Projektleiter: Prof. Dr. Klaus von Heusinger & Alexander Schellow
Zeitraum: 2012-

Fragestellung des Projekts:

Das Projekt untersucht aus theoretisch linguistischer und aus praktisch künstlerischer Perspektive die Struktur und Prozeduralität von Erinnerung und Bedeutung. Deren Strukturen werden üblicherweise in sehr unterschiedlichen Kontexten und auf der Basis sehr verschiedener oft inkompatibel erscheinender Methoden analysiert. Im Projekt sollen demzufolge nicht nur die Gemeinsamkeiten und Differenzen dieser beiden zentralen Konzepte höherer kognitiver Aktivitäten untersucht, sondern vor allem auch methodische und inhaltliche Erkenntnisse der Untersuchung des einen Konzeptes produktiv-kritisch auf die Analyse des anderen angewendet werden. Darüber hinaus sollen zwei grundsätzlich unterschiedliche Verfahrensweisen zur Anwendung kommen: Einerseits die sprachwissenschaftliche Analyse und Reflexion über den Begriff Bedeutung und andererseits ein künstlerischer und prozeduraler Umgang mit Erinnerung. Während Bedeutung in der Sprachwissenschaft eher als stabiles Gebilde aufgefasst wird, lässt sich Erinnerung als dynamische und sich permanent verändernde Gestalt bearbeiten, indem sie sich in die Spuren eines künstlerischen Prozesses einschreibt. Bei genauerer Betrachtung wird jedoch deutlich, dass Bedeutung auch immer dynamisch sein muss, sowohl in der synchronen Variation wie auch der diachronen Veränderung. Gleichzeitig müssen für Erinnerung mindestens temporär stabile Elemente angenommen werden, die z.B. in der Relation zwischen erinnerten Objekten oder Wahrnehmungen bestehen können.

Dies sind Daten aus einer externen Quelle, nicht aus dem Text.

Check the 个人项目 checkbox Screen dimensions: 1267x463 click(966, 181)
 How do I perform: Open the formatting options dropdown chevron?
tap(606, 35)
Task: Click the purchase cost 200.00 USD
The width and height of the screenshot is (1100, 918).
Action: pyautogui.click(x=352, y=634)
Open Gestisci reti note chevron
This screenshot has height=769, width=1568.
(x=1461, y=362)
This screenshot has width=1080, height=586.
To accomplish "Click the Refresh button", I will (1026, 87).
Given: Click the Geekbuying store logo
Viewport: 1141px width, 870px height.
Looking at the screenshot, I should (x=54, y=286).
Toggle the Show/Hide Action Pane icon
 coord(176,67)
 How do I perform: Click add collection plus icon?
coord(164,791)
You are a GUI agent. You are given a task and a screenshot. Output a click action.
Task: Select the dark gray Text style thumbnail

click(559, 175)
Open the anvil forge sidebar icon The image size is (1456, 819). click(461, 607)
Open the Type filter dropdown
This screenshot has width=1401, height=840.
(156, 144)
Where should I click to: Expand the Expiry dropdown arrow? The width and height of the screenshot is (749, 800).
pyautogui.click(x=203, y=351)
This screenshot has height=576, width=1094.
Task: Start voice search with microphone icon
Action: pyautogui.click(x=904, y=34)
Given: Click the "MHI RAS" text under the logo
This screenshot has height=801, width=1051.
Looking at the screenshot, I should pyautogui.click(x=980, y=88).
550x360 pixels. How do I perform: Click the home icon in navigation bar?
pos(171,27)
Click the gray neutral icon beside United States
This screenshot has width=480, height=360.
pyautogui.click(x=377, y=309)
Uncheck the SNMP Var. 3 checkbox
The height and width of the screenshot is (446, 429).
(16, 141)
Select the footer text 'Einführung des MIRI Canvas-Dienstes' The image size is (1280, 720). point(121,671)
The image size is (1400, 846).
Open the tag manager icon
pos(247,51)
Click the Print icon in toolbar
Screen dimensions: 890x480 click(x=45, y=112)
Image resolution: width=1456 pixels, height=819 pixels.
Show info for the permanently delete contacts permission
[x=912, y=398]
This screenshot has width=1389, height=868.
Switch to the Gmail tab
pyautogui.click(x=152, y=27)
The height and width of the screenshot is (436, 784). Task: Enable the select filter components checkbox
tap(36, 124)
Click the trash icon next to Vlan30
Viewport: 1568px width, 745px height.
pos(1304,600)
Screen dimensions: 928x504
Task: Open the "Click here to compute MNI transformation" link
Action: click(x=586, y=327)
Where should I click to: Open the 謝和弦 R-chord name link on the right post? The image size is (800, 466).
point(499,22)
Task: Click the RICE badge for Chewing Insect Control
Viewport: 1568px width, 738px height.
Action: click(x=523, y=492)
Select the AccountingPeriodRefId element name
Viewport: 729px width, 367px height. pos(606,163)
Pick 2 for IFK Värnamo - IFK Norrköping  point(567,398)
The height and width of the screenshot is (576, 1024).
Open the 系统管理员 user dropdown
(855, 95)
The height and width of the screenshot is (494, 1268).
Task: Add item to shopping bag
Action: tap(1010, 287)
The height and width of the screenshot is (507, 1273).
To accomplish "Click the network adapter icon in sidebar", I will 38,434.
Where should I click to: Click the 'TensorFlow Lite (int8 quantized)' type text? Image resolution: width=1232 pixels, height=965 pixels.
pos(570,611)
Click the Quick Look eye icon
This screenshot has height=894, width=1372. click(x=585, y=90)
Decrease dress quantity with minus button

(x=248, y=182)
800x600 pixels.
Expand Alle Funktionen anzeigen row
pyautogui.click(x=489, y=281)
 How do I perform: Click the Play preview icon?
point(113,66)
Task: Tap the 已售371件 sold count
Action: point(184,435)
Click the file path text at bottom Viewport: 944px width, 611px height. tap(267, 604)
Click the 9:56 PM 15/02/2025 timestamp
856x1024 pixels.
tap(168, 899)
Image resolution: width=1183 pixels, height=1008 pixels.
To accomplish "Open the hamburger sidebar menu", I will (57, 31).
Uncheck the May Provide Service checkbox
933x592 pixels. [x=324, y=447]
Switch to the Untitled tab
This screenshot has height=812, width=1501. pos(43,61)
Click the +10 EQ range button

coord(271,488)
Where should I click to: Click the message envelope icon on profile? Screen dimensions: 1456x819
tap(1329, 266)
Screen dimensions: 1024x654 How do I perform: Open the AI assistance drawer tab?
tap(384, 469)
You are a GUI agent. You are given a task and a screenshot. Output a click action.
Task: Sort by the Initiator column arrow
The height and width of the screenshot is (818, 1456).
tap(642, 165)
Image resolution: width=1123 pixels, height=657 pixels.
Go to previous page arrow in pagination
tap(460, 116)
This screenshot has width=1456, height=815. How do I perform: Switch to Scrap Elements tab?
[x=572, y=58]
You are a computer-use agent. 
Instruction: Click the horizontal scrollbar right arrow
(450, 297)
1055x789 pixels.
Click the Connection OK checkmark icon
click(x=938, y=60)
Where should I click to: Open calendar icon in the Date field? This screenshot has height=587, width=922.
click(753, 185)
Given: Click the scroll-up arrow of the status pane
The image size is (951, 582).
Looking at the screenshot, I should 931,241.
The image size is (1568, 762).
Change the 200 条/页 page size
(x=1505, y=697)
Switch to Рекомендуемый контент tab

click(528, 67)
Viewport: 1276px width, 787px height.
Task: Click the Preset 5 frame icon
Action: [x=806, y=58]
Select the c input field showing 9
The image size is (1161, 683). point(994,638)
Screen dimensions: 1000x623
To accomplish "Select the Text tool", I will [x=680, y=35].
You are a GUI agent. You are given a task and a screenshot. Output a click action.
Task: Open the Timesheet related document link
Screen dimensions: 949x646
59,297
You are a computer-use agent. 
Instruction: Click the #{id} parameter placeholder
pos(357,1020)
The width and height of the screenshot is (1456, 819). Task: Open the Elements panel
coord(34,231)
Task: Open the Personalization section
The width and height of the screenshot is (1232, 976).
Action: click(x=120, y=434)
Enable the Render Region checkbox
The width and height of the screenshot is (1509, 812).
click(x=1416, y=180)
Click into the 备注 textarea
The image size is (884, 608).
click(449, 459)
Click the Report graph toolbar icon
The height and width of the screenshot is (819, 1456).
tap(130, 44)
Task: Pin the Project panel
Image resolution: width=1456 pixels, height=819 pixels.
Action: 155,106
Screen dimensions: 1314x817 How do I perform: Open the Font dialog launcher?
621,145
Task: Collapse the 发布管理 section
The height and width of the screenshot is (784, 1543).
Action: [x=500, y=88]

Damit will das Projekt aus einer doppelten Spannung eine neue und im Bewusstsein der Differenzen vor allem gemeinsame Perspektive entwickeln: Dynamik von Erinnerung vs. Stabilität von Bedeutung einerseits und der theoretisch-reflexive Ansatz der Linguistik vs. den praktischen, prozeduralen Ansatz eines künstlerischen Verfahrens andererseits.

 Projektpartner

Klaus von Heusinger ist Professor für Allgemeine und Germanistische Sprachwissenschaft und Direktor des Forschungsverbundes Sprachwissenschaft und Kognition an der Universität Stuttgart. Seine Forschungsgebiete umfassen besonders Semantik, Pragmatik und die Grundlagen der Sprachwissenschaft aus sprachvergleichender Perspektive.

Alexander Schellow hat an der Universität der Künste Berlin und der Glasgow School of Arts studiert und beschäftigt sich seit 1999 kontinuierlich mit dem Verfahren zeichnerischer Erinnerungsrekonstruktion in Zeichnungsserien, Animationen, Installationen, lectures, Performances, Buchpublikationen. Er arbeitet auf der Basis dieser Praxis mit Wissenschaftlern und Künstlern verschiedener Felder zusammen.